If it’s good enough for Bush
II, it’s good enough for me, but I hope I never need it. Still, my wife
Linda, grandson Ryan, and I spend $1000 a month for medical insurance
in addition to a $5000 deductible, and no help with prescription meds,
dental or eye care. Last year our total medical expense including
insurance premiums was well over $20,000.
Patricia says it takes
her six days to drive from Yucatan back to St Joe, where she visits her
daughter and grandchild. The good news is that Grupo Star Medica is
expanding facilities into border towns like Ciudad Juarez for those
U.S. residents who prefer being closer to home.
So chin up,
America, reasonable health care costs along with cheap luxury housing
await you, not here, but just across our southern border.

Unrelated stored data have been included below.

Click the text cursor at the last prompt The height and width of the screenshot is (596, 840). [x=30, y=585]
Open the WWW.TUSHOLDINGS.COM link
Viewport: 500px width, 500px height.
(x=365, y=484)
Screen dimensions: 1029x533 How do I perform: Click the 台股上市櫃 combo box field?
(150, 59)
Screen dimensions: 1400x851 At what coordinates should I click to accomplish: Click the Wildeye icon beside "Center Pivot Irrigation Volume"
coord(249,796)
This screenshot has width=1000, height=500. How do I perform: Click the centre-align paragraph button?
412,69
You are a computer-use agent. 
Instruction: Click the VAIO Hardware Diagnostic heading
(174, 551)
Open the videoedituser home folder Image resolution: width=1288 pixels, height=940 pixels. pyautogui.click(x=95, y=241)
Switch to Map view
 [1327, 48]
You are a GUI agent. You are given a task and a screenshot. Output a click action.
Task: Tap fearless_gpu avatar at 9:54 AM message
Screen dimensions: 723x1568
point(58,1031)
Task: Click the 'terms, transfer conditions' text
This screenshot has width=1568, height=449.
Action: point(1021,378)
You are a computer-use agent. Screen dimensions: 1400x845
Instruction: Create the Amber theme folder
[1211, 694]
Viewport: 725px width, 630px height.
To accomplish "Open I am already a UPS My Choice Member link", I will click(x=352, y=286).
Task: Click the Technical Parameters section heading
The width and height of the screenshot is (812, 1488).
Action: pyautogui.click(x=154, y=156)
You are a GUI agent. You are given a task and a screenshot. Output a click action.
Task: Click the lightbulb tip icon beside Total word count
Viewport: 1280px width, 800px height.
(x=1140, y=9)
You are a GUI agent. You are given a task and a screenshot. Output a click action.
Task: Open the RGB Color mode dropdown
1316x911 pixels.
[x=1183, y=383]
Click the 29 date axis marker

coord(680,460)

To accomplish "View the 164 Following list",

Richard Oswald Blood pressure checks were out, but opinions were plentiful at the East Hills Mall during Saturday's health care day of service.
As more people stopped to talk, we heard about people’s fears of
changes to the current health care system. One retired lady seemed sure
that reform would mean poorer Medicare service for her. Others
expressed doubts about how the law might be created or how much a new
system would cost: “In Congress you never know what they’re going to
come up with until it’s done,”… “Health care costs always go higher,”…
“How are they going to pay for it?”
But there were no doubts
among the half-dozen volunteers that day. Patricia said she trusts
President Obama and believes in what he’s trying to do. “I feel that
it’s the first time I ever voted for someone who is really a good
person,” Linda said. “Poor people here have no concept of poverty the
way it exists in Mexico, yet in Mexico even the poorest are provided
with medical care.”
Another volunteer, Annie, said that even
though she has health coverage through her employer, one uncovered
prescription to control her epilepsy costs about $300 per month. “I
have to cut the pills in half and take a reduced dose just to afford
them,” she said.
Richard Oswald The
health care service day brought in food donations, collected residents'
experiences with the current health care system, gathered signatures in
support of health care reform, and attracted more volunteers for a
future effort.
In the end Linda Nolan and her volunteers collected 64 signatures to
the declaration of support for health care reform, eight stories of how
high health care costs are impacting Americans, and three boxes of food
donations to be distributed to the poor; plus she signed up eight new
volunteers.
Linda
sounded gratified: “Even though I have a $15,000 deductible, my
insurance still costs over $850 every month. I’ve been working on this
for decades. But this is really my first chance to actually do
something about it.”
With that spirit, Linda might take on our Missouri weather next.